▸ **TASK**: Reproduce the entries below exactly, but only from the line containing "Click the orange Ha peak near 656nm" to the line containing "Click affiliation superscript", inclusive.

++++++++++

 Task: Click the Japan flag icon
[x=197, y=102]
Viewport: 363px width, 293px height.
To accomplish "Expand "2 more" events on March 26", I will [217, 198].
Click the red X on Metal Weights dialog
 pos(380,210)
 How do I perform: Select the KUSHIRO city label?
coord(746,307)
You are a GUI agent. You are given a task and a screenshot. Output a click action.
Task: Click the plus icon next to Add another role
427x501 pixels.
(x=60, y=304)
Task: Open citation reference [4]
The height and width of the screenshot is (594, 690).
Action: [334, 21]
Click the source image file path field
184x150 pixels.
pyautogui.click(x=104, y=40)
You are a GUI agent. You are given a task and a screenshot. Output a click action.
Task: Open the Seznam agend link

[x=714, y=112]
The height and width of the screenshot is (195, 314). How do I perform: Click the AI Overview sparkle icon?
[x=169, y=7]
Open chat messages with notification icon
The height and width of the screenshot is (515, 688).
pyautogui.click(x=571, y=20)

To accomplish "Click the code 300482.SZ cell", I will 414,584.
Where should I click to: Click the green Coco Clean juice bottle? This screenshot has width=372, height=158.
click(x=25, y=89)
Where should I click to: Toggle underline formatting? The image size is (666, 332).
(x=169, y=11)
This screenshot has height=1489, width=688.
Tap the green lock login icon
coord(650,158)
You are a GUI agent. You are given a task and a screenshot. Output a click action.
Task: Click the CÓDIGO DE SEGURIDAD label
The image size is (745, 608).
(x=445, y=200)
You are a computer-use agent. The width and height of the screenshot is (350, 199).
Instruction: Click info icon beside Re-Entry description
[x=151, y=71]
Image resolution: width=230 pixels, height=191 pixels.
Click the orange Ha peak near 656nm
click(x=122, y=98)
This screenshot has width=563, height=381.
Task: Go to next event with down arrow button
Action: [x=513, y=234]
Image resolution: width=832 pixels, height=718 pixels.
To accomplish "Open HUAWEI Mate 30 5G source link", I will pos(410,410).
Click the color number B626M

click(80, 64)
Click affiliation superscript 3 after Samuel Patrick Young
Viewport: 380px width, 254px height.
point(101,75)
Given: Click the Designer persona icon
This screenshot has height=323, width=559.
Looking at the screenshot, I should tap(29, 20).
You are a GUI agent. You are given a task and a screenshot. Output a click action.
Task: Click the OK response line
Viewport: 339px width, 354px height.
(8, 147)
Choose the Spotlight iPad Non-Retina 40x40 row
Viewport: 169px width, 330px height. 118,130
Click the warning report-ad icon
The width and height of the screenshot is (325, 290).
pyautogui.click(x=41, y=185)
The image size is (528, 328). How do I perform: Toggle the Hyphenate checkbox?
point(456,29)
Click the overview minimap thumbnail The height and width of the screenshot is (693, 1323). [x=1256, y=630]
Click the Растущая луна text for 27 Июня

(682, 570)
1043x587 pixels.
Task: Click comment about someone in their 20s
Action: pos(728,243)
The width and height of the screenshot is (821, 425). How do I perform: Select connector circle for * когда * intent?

++++++++++

▸ **WRITTEN ANSWER**:
Click the orange Ha peak near 656nm
click(x=122, y=98)
This screenshot has width=563, height=381.
Task: Go to next event with down arrow button
Action: [x=513, y=234]
Image resolution: width=832 pixels, height=718 pixels.
To accomplish "Open HUAWEI Mate 30 5G source link", I will pos(410,410).
Click the color number B626M

click(80, 64)
Click affiliation superscript 3 after Samuel Patrick Young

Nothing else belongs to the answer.